We had planned on another attempt at Northwest Hancock today, but the forecast called for a 50% chance of thunderstorms in the early afternoon. I don't want to bushwhack unless there's a very strong chance of dry weather. 50/50 isn't good enough.
We therefore chose Mt. Tremont, a peak Sage needed for the 52WAV list, as our substitute. We figured we could be up and down by noon or so, before the possible boomers began.
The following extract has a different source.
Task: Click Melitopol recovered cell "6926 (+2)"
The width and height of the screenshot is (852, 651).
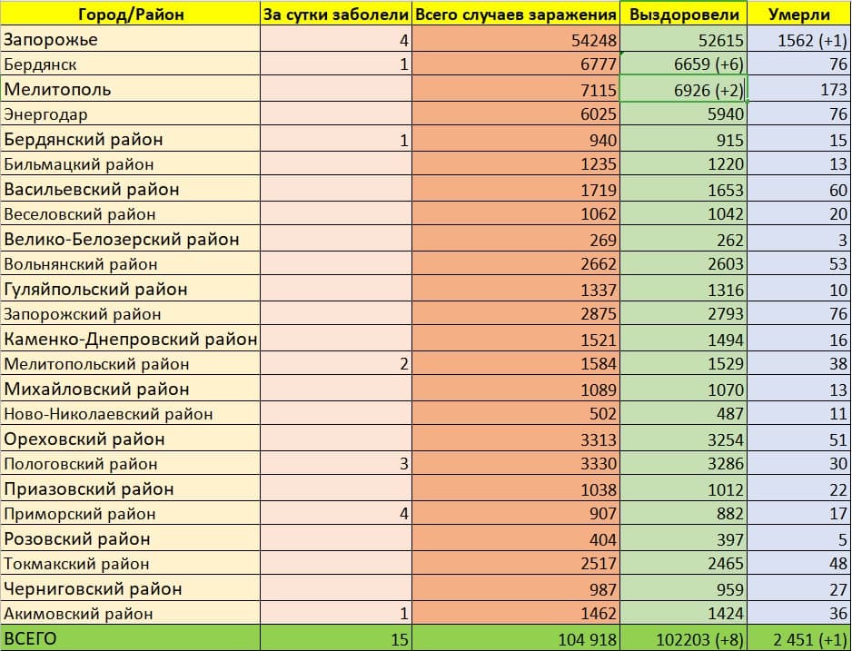Action: click(682, 90)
Our friend Cumulus met us at the Hancock trailhead at 5:15am. He had been camping and wasn't aware of the latest forecast. After I let him know of the potential storms, he agreed we should change our plans. The trailhead for Sawyer Pond Trail (southern way up Tremont) isn't far down the road from the Hancocks trailhead, so we were soon in the appropriate parking lot and gearing up for the hike.
|Cumulus, Alex, and Sage
Right after leaving the parking area, we came to a branch of the Swift River. We had to wade across this to get to the rest of the trail. There was no way to keep your feet dry, so we plunged in and enjoyed the feel of the cool water.
Once across, we made our way down the flat, wide Sawyer Pond Trail. There were quite a few blowdowns, but nothing we couldn't easily step/climb over.
1.1 miles later, we reached the intersection with Brunel Trail.
This trail doesn't look like it's well-traveled. It was easy enough to find the way, but the path is overgrown and there are a couple of large blowdowns between this first stretch and the dirt road (below).
There was no sign when we came out onto the dirt road...the trail goes along the road to the right, then eventually heads back into the woods (there's a trail sign at the forest re-entry point).
The first tenth of a mile or so after the trail leaves the road are lovely -- the trail feels wide and well maintained.
Unfortunately, this doesn't last. The path narrows, it's overgrown, and there are blowdowns here and there. Also, we were set upon by swarms of mosquitoes, gnats, flies, you-name-it. The bugs stayed with us all the way to the summit and back down again. It was quite horrid, and it greatly affected the enjoyment of our hike. DEET did nothing. I was bitten multiple times through my clothing...I'm now sitting here with literally 41 bites on my legs (I was wearing long pants!!). Alex and Sage didn't fare much better. Cumulus, however, wasn't that bothered. Maybe it was something the girls and I recently ate...? Perhaps we were especially attractive to bugs this morning...? I've no idea. I have been on only one other hike in my life with a bug situation as bad as it was today.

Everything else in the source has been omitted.